Consigne écrite A
Dans le texte sur la Transfiguration, de quoi Jésus s'entretient-il avec Moïse et Élie ?
Consigne écrite B
Condensez en deux phrases le paragraphe du texte sur la Transfiguration qui commence par « Voyons d'abord où se déroule l'histoire », sans perdre ses faits essentiels.
Consigne écrite C
Prolongez le texte sur la Transfiguration à partir de l'endroit où il s'arrête.

Les premiers évangiles du Carême nous emmènent en voyage et ce n’est pas à Lumen Vitae qu’on s’en plaindra, vu l’atmosphère multiculturelle qui nous caractérise, mais ces voyages se déroulent dans des contextes bien différents. Souvenez-vous : dimanche dernier, nous avons accompagné Jésus au désert, où il fut tenté par le démon. Ce dimanche, nous voici avec lui sur la montagne. Le tentateur n’est plus là, mais la scène n’est pas moins mystérieuse, avec le visage de Jésus qui se transfigure, avec ces personnages morts depuis des centaines d’années qui s’entretiennent avec lui et puis cette nuée d’où une voix se fait entendre. L’Évangile nous dit que les disciples furent saisis de frayeur quand ils y pénétrèrent. On le serait à moins.

Quand nous sommes confrontés à un tel texte, nous pouvons à bon droit nous sentir désarçonnés : que s’est-il réellement passé sur la montagne ? Et surtout, quel est le sens de cette scène ? Que nous dit-elle aujourd’hui ? Ce matin, nous n’allons pas faire le tour de la question, mais je vous propose de reprendre quelques points susceptibles de nous éclairer.

Voyons d’abord où se déroule l’histoire. Nous sommes sur la montagne. Non pas « une » montagne, mais « la » montagne. « La » montagne, depuis la révélation de Dieu à Moïse sur le mont Sinaï, c’est le lieu où Dieu se manifeste par excellence. Lorsque l’Évangile nous dit que Jésus emmène Pierre, Jacques et Jean sur la montagne, nous pouvons donc déjà pressentir que quelque chose de Dieu va y être dévoilé.

Un deuxième élément éclairant, c’est ce dont Jésus s’entretient avec Moïse et Élie. Ils parlent de son départ qui va se réaliser à Jérusalem, c’est-à-dire de la passion et de la mort du Christ. Or, le récit de la Transfiguration, dans l’évangile de Luc, est précédé de la première annonce par Jésus de sa passion, de sa mort et de sa résurrection, et Jésus reparlera de sa passion dès le lendemain de la Transfiguration. Il a y certainement ici plus qu’une coïncidence.

Un autre point intéressant, encore, ce sont les témoins de la scène. Jésus prit avec lui Pierre, Jacques et Jean. Pourquoi ces trois-là ? On peut dire, et ce n’est pas faux, qu’ils étaient particulièrement proches de Jésus. Mais il y a ici autre chose. Lorsque Jésus annonce sa passion et sa mort, ce sont ces trois mêmes disciples qui vont se faire réprimander par lui parce qu’ils refusent son message ou en pervertissent le sens. Ainsi, Pierre va s’attirer la réponse cinglante : « En arrière, Satan ! », lorsqu’il dira à Jésus : « Cela ne se fera pas ; tu ne peux pas être mis à mort ». De même, Jacques et Jean, après la troisième annonce par Jésus de sa passion, vont lui demander de siéger à sa gauche et à sa droite, manifestant ainsi qu’ils n’ont rien compris à ses propos.

Données fournies
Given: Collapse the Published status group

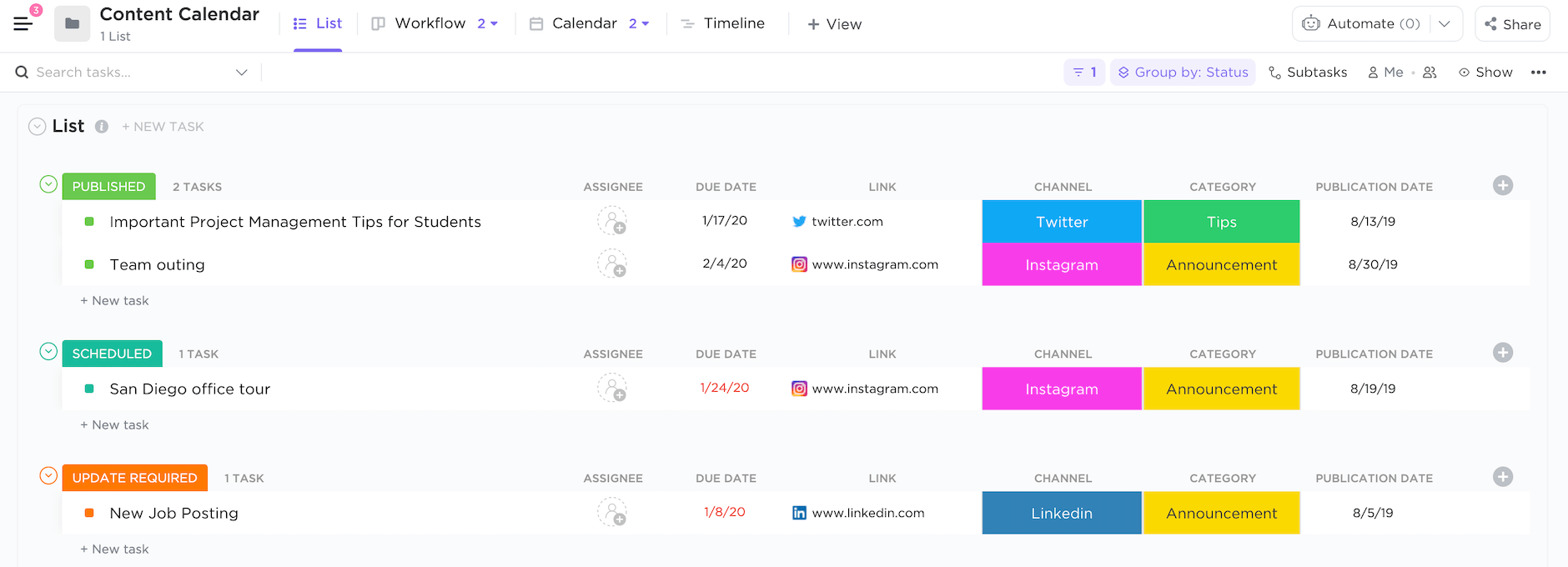Looking at the screenshot, I should [48, 184].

Réponse A
De son départ qui va se réaliser à Jérusalem, c'est-à-dire de sa passion et de sa mort.

Réponse B
L'histoire se passe non pas sur « une » montagne mais sur « la » montagne, lieu par excellence où Dieu se manifeste depuis sa révélation à Moïse sur le mont Sinaï. Quand Jésus y emmène Pierre, Jacques et Jean, on peut donc pressentir que quelque chose de Dieu va y être dévoilé.

Réponse C
C’est donc à des disciples qui ont du mal à saisir le sens profond du message du Christ, et particulièrement son passage par la passion et par la mort, que le Père révèle, sur la montagne, la gloire de son Fils. Manifestement, les trois disciples n’ont pas compris le sens profond de ce qu’ils vivaient alors. Pierre se laisse saisir par la magie du moment et envisage de rester sur place, en dressant des tentes. On peut voir là comme une nouvelle tentation de refuser le passage de Jésus par la passion et par la mort, en le retenant en quelque sorte dans sa gloire de transfiguré. Mais il ne s’agit pas de rester sur la montagne. Les disciples vont redescendre dans la plaine et ce n’est que plus tard qu’ils découvriront le lien entre la transfiguration et la passion, et la mort du Christ. Pour entrer dans sa gloire, Jésus devait rester fidèle à l’amour jusqu’au bout, et cela supposait, mystérieusement, de passer par la passion et la mort.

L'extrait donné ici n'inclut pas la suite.